6. Real Earnings Yield: Another effect of the surge in inflation has been a plunge in the real earnings yield: again this can be squared up by noting that stimulus has been a key driver of the inflation shock and a key driver of the surge in asset prices —> surging asset prices (stock prices) leads to a lower nominal earnings yield (again: gap explained). So is this a problem? Perhaps, but one way or the other it will probably be transitory (if you can read between the lines a little there!!).
7. Valuations: Valuations rising = risks rising... but then again it's a bull market, so POLR is higher (for now).
n.b. “POLR” = path of least resistance: basic notion that in markets and life when a force is set in motion an object will not change its motion/trajectory unless another force acts on it... That means a bull market will carry on until something changes e.g. a crisis, monetary policy tightening, recession, regulations/politics, (or a combination of all of those!).

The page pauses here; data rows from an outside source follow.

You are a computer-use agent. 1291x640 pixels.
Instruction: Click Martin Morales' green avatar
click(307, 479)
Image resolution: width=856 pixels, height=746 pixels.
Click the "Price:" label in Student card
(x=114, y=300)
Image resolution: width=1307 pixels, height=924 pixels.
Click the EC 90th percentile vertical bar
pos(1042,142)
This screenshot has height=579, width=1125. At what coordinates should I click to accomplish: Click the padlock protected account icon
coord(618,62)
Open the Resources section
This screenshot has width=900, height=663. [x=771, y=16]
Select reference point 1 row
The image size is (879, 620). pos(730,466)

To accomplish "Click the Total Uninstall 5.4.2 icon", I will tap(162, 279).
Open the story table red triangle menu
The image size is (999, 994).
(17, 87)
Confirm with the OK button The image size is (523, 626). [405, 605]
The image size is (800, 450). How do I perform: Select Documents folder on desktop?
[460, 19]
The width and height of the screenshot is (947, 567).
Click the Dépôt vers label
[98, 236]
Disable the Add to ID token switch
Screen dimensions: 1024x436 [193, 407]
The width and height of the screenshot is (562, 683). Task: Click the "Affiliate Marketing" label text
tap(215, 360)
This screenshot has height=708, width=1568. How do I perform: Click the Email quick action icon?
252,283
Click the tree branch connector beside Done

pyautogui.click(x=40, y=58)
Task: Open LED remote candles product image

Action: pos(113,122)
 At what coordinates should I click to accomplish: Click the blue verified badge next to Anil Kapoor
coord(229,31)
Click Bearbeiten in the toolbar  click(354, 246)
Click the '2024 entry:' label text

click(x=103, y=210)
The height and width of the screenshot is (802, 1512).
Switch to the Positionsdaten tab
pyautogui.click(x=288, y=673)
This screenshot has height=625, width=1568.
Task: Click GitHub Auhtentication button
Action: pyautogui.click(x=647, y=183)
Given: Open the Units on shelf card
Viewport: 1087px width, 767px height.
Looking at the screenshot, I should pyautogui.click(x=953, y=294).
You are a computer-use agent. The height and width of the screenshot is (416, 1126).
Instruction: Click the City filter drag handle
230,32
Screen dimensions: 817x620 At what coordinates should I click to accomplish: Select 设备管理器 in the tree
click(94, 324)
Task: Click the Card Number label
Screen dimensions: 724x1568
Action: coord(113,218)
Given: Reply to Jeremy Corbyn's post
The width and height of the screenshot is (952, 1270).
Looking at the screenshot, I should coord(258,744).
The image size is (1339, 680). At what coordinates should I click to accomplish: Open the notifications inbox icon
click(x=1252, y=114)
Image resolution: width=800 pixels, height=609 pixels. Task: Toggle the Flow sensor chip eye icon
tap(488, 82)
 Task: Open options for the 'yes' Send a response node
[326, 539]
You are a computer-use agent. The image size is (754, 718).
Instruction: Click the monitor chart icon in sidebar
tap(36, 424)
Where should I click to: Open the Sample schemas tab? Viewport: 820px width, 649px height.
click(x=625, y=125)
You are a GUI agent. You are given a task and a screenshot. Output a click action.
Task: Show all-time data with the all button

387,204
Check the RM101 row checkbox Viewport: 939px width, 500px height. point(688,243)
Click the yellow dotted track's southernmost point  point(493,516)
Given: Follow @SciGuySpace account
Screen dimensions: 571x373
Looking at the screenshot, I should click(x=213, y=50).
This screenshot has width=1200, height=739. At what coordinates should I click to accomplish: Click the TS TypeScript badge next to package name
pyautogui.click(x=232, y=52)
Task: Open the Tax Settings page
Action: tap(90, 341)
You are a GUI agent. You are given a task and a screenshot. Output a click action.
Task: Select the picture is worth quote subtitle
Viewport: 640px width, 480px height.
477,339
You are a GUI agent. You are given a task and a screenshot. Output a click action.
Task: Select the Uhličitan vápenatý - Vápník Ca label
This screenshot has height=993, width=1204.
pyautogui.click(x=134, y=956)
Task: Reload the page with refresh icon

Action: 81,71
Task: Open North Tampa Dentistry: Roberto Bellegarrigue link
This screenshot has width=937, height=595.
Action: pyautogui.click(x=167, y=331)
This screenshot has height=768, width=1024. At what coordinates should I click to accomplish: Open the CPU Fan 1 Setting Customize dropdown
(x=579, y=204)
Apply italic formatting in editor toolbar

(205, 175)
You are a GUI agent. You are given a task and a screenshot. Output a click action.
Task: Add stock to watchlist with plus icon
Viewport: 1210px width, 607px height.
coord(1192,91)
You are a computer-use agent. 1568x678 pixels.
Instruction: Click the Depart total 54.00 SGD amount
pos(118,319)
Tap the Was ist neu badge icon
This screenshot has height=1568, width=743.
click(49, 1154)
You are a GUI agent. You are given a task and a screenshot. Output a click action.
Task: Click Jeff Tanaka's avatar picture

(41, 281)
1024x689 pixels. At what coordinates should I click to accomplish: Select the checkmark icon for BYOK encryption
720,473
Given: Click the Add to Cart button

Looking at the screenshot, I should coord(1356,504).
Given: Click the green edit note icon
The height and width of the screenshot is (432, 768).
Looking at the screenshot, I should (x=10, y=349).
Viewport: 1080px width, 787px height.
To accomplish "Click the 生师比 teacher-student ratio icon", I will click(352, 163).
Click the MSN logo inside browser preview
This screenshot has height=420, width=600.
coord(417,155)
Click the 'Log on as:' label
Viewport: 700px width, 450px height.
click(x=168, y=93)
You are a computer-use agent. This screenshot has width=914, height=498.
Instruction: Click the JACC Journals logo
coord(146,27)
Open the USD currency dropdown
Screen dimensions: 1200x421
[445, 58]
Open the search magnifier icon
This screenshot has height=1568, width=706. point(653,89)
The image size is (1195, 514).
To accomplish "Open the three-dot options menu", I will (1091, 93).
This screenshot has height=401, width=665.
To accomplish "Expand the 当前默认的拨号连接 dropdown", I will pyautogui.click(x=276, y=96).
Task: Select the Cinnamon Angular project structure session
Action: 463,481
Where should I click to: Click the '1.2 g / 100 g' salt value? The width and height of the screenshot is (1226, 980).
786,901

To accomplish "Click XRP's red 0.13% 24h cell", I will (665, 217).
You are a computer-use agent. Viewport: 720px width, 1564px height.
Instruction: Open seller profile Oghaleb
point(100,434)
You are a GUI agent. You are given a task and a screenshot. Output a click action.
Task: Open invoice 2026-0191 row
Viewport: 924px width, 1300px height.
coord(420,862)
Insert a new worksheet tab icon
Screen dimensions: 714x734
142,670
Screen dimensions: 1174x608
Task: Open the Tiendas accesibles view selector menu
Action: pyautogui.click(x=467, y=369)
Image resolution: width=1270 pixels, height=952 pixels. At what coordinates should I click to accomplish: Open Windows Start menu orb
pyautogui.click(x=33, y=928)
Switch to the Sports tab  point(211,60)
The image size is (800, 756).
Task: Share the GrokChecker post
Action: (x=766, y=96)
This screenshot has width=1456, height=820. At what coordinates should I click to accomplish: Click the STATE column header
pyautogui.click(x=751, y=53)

8. Household Financial Asset Allocations: We all know by now that equity allocations by households is at/near record highs. But one surprise: cash holdings have jumped and are apparently on par with debt (bonds etc) ...even as cash rates suck (and are even suckier when you consider the real interest rate). Probably an element of booking gains, stimulus payments, and precautionary savings. Recall though: the job of cash is preservation of capital (and optionality) vs generating returns, as such.
9. S&P500 Constituents Return Distribution: I thought this was interesting - especially the tails of the distribution - a lot of heavy lifting being done at the tails. But also that ”s” — tails (i.e. big dispersion between left and right tails).
10. The Five Biggest Stocks: The bigness of the biggest stocks in the index is biggening more bigly. Serious though: the market is increasingly lop-sided, this means diversification may be diminishing as systematic risk will be increasingly driven by specific risk.
Thanks for following, I appreciate your interest!
oh… that’s right, almost forgot!
BONUS CHART >> got to include a goody for the goodies who subscribed.
Trading of Leveraged Equity ETFs: speculation is heating up even further.
This chart shows the ratio of trading volumes of leveraged long vs leveraged short US equity ETFs. It’s basically a sentiment indicator where spikes indicate excessive risk taking on the long side, and plunges indicate a pivot to the bearish side.
Like most sentiment indicators we can interpret it as having contrarian information at extremes: e.g. in March 2020 the indicator plunged as traders lurched to the bearish side, whereas we can count numerous instances where a short-term market peak was foreshadowed by a spike in the indicator.
Problem with that last note is that lately it just keeps going higher. Maybe we’ve just entered into a whole new even more frenzied phase of the bull market.
A related chart also lays it out: leveraged long equity ETF assets under management have shot up 6x since the lows in 2020.
Again it represents a break:: a step-change in speculation.
And all this comes as the Fed begins the process of pulling back on stimulus in the path towards tightening.
Back on that POLR concept, maybe we can add something like: if an object is moving VERY fast then it may only take a slight flick to significantly shift it’s path!
Certainly stuff to ponder as we progress later in the cycle.